Even if a shaft has the least amount of cue ball deflection, you still have to account for it in the shot. You have to account for the cue ball deflection, the swerve and the throw, which are all dependent on the distance between OB and CB, how hard you hit the shot, and where you hit the CB. That accounting can only come with practice, and an LD shaft is no substitute for that.

I'm a big fan of both Predator / Lucasi Hybrid and OB shafts, but it is due the the FEEL, and radial consistency, not the deflection characteristics. For whatever reason I much prefer the feel of those shafts to Schon or Joss or Jacoby or Lucasi's standard shafts. The radial consistency means I don't have to pay attention to the shaft orientation to get CONSISTENT deflection, so I can account for it properly.

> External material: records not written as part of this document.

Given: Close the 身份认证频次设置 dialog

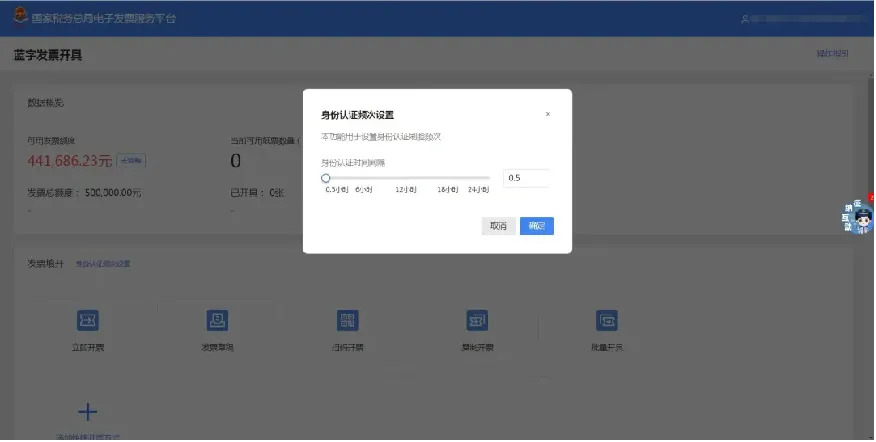Looking at the screenshot, I should (x=548, y=114).
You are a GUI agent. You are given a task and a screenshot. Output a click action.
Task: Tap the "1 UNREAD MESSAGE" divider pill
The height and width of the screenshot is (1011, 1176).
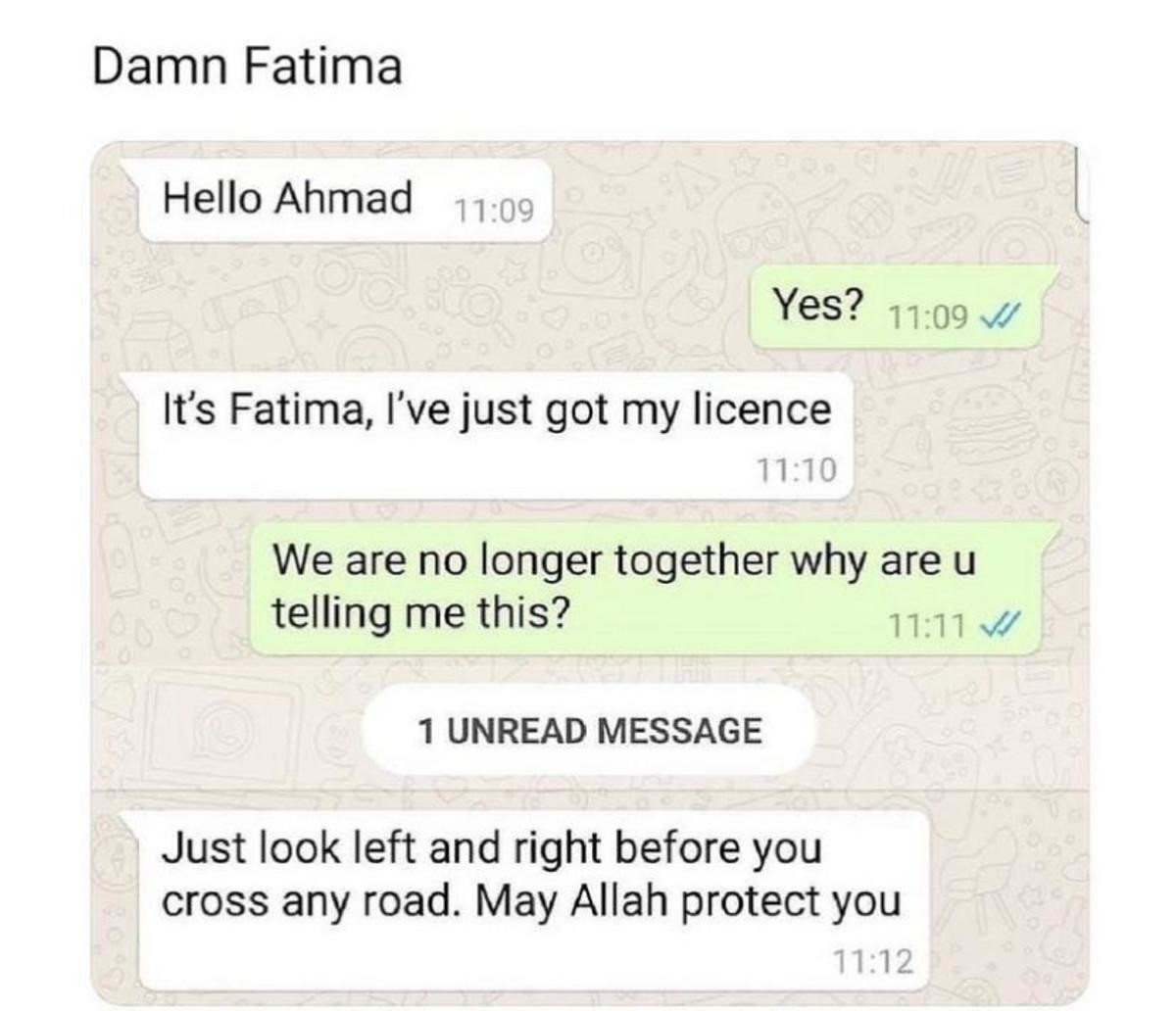pos(589,731)
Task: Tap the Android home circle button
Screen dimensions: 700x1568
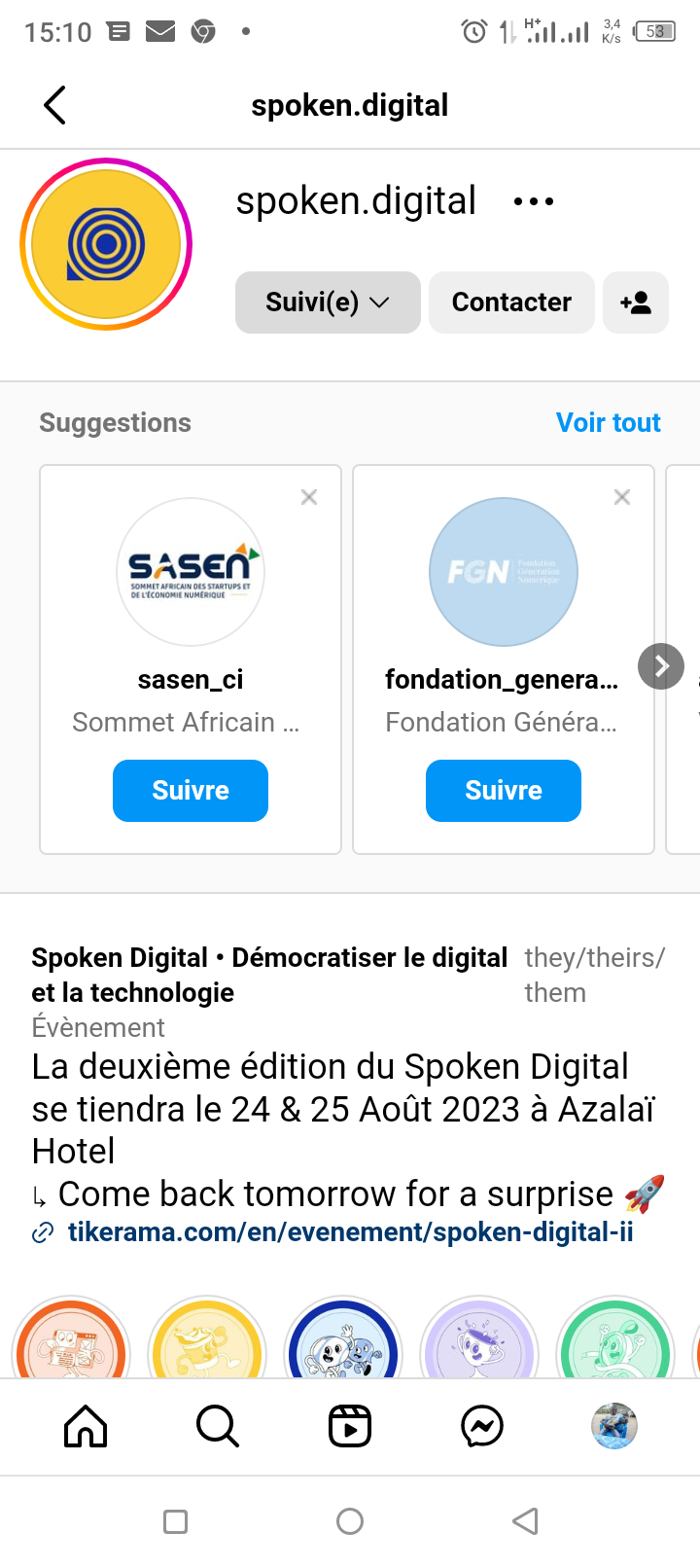Action: (350, 1521)
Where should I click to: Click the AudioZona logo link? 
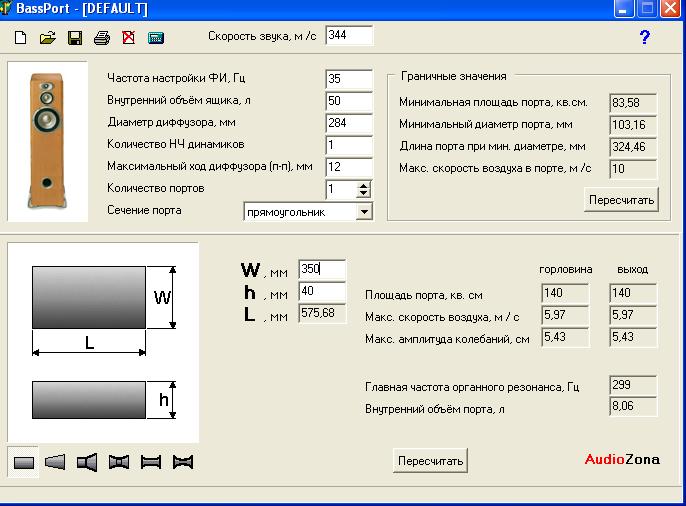(622, 460)
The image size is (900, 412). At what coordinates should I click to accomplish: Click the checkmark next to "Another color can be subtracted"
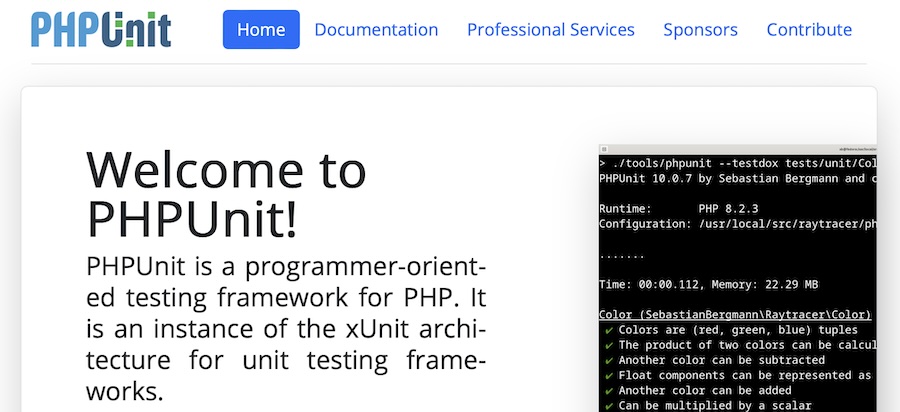[608, 360]
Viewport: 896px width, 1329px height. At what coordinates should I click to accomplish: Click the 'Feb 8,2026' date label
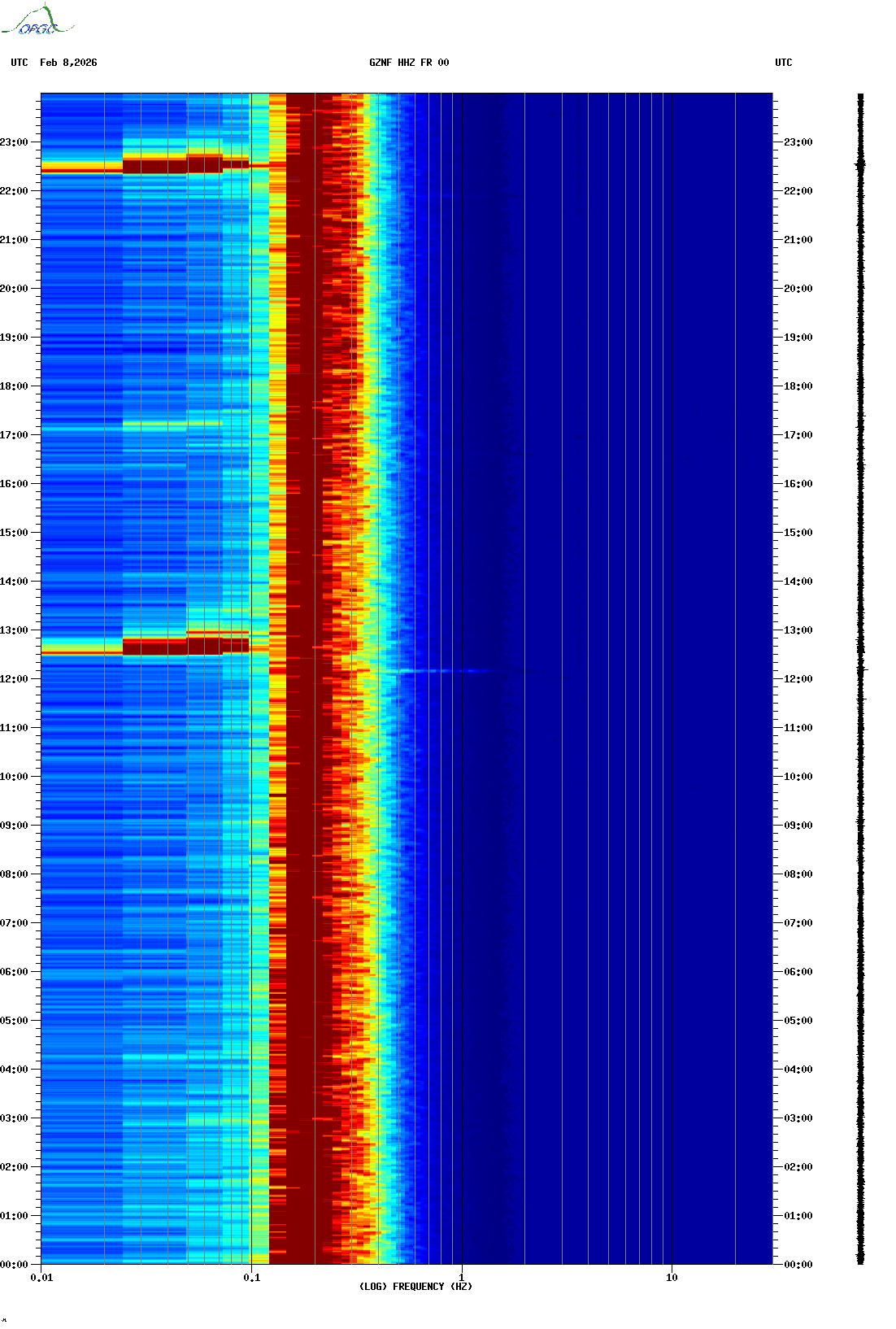(x=68, y=63)
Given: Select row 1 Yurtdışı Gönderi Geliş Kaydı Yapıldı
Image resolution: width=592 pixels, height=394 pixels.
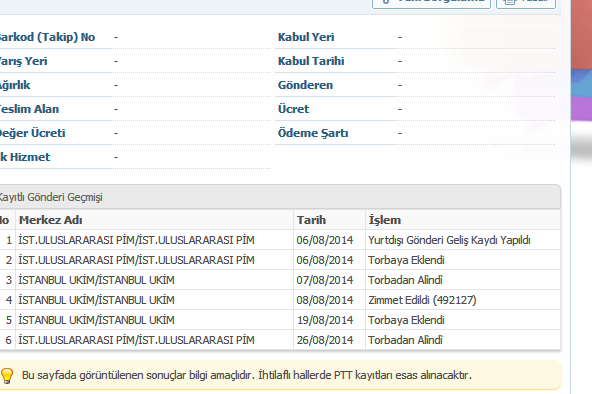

About half the people I talk to about LD shafts in my shop don't understand what it means anyway. They think it's referring to the deflection of the CUE, not the cue BALL. I am constantly explaining that little tid bit.

Lastly, smaller is not better! If your shaft has a smaller tip you may reduce deflection, but you will expose inconsistencies in your stroke and impact point on the CB. In golf for the average player it's all about big, forgiving heads with huge sweet spots, and it really shouldn't be different in pool. Bigger is more forgiving. The thinking out there has gotten totally backwards. OK fine, if you play like GOD and you can hit the CB EXACTLY were you mean to every time then get a thinner shaft if it makes you feel better. Although if you're that good you don't need an LD shaft in the first place.....
 
If we follow your golf example. Would you suggest a 15 or 20mm shaft for maximum forgiveness?
 
No but I don't think people in the LD camp would advocate 5mm shafts either. 13ish is comfortable in a closed bridge for most people and seems to be a good size to make the cue ball happy. Around 12 and below funny things start happening in my experience. I tell people if they have really small hands that 13 may be unconfortable and smaller would be better. I place a lot of importance on feel and comfort. I think a lot of people do- all the discussion about how cues "hit".
 
I'd like to hear more about the flaws you find in the Meucci video. On the surface it appears "sensible." [I AM aware that it's viewed with a smirk by many]
 
If ya need a LD shaft, you are hitting too hard.

Just stroke the ball, not poke it. Caress the CB, love it, be gentle with it, never abuse it.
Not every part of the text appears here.